The task
After finding the line containing "You are a computer-use" below, please output that line and each following one through the line containing "Image resolution: width=1456", exactly as written.

Task inputs
****
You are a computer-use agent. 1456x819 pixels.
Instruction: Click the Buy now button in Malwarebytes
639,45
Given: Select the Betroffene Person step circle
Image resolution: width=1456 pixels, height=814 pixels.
****
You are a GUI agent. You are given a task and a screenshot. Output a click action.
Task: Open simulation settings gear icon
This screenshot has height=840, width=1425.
****
Solution
You are a computer-use agent. 1456x819 pixels.
Instruction: Click the Buy now button in Malwarebytes
639,45
Given: Select the Betroffene Person step circle
Image resolution: width=1456 pixels, height=814 pixels.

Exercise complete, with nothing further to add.